To further reduce calling overhead, we can also issue many calls to the same processing function at the same time. The first example from the last section could also be written as follows:

ys = store.put_new_tensor(np.arange(100))
results = caller.simple_fn_batch([
  dict(x=1, ys=ys), dict(x=2, ys=ys), dict(x=3, ys=ys)
])
for result in results:
   print(result['zs'].get())

This will submit all three requests at the same time to the processor, which is slightly more efficient.

Broadcast

A Caller can issue calls to many processors at the same time:

import sys
import time

store = dal.Store(plasma_path=sys.argv[1])
caller = dal.Caller(TEST_SCHEMAS, store, broadcast=True, minimum_processors=0)

ys = store.put_new_tensor(np.arange(100))
for i in range(1000):
    caller.find_processors()
    results = caller.simple_fn(i, ys)
    print(f"Have {len(results} processors")
    time.sleep(1)

This caller will refresh its list of processors every second, selecting all the ones that accept the calls specified in TEST_SCHEMAS. The broadcast flag passed to Caller means that simple_fn will now return a list with results per call target.
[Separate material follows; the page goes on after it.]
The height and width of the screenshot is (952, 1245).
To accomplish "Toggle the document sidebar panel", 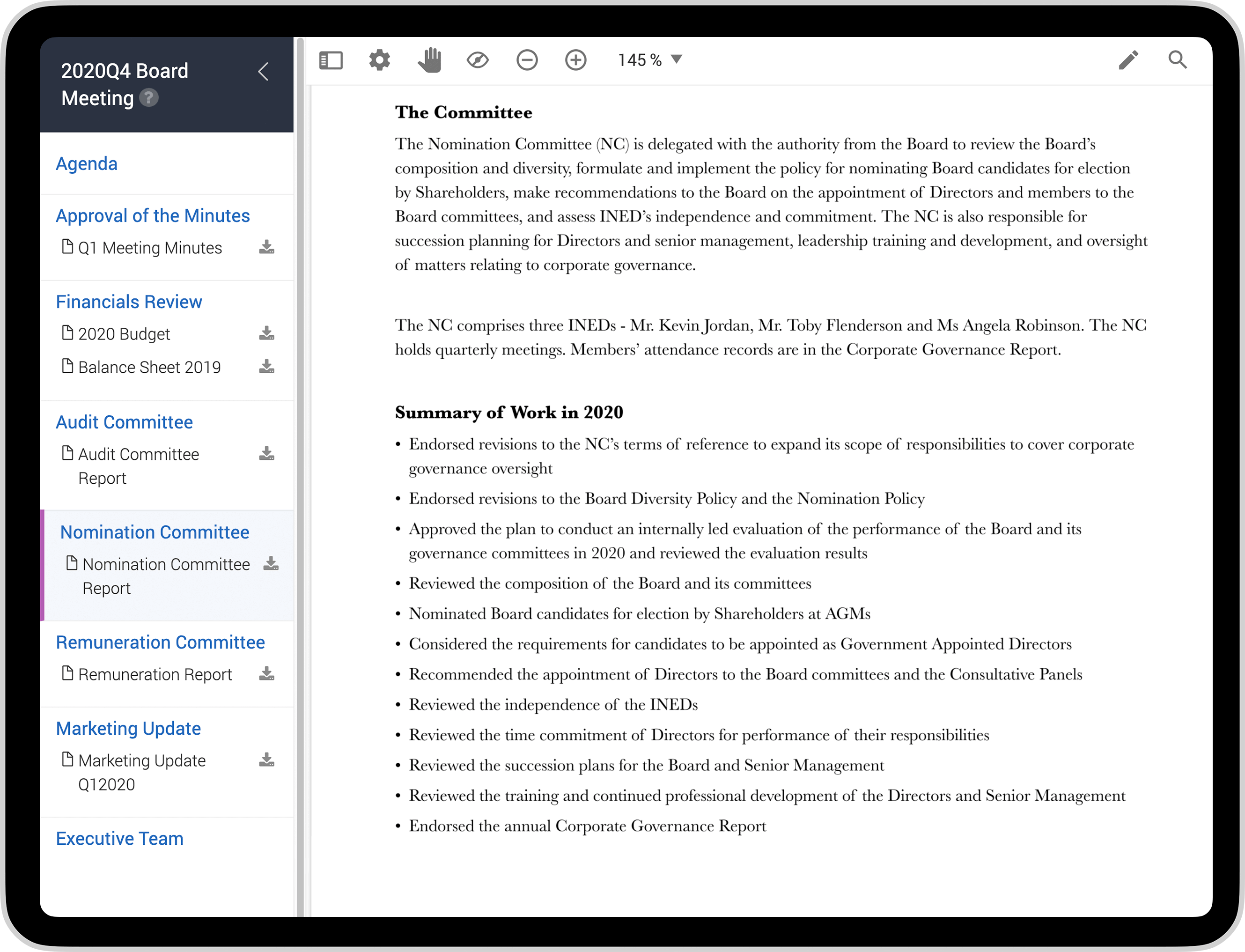I will click(332, 59).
Note that this clearly makes little sense for the processor we have constructed here. However, it might make sense in cases where we want to stream data to an unknown number of consumers without caring about the result. In this case, the recommended practice is to have zero-dimensional tag output parameters.

Scoping

Why do we need such a tag output parameter?
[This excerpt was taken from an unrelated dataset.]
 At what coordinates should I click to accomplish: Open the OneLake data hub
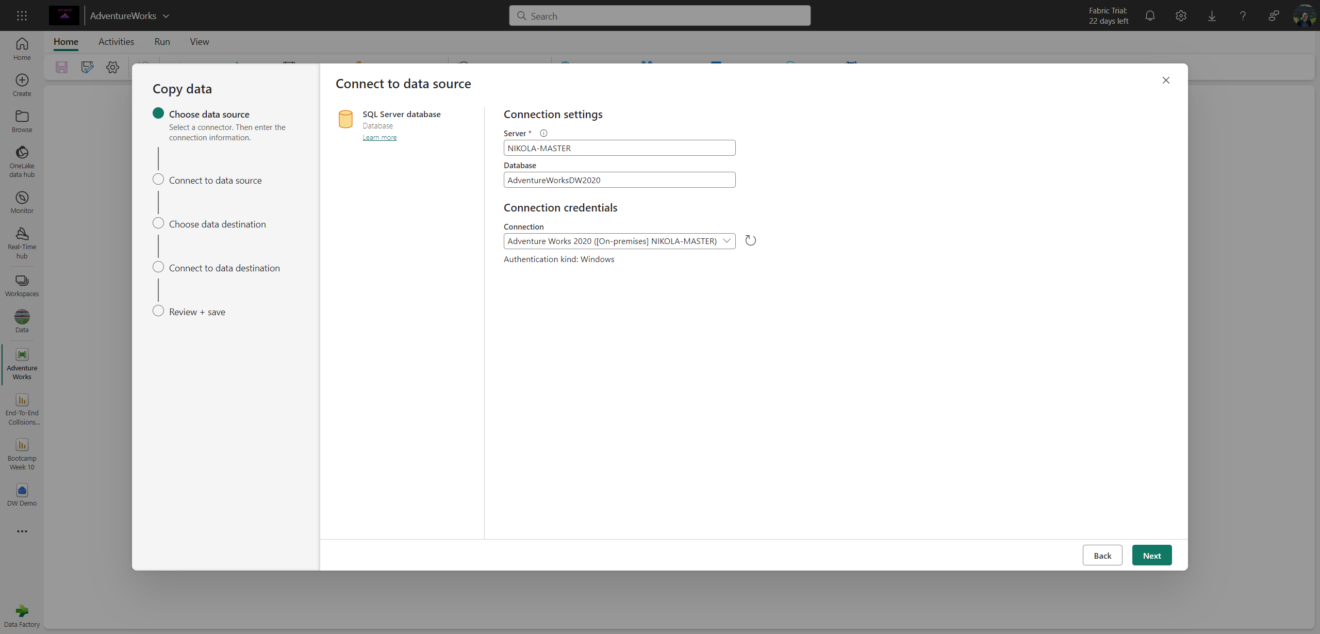[x=21, y=156]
It is important to not forget that the caller is managing the lifecycle of all objects – if something goes out of scope at the caller, it will be removed from the Plasma store. Consider what would happen if we did not capture the result of a call:

caller.simple_fn(1, np.arange(100))

As this call happens asynchronously, the code will issue the call in the store and immediately return. As we are not holding onto any references to the call, the reference count on the returned reference will go to zero, which in turn means there’s no reference to the issued call left. Therefore the issued call will be deleted immediately, possibly before a processor can pick it up.

This gives the caller a lot of control over what gets executed. For instance, we could do the following:

ys = store.put_new_tensor(np.arange(100))
results = [ caller.simple_fn(i, ys) for i in range(100) ]

time.sleep(0.01)
results = [ result['zs'].get(timeout=0) for result in results]

This will run for 10 ms, then collect any results that have been finished so far. Additionally, by overwriting the only remaining references to the remaining calls, any outstanding calls will be implicitly cancelled. Note that this would not work with batch calls, as the processor would pick up all invocations at the same time.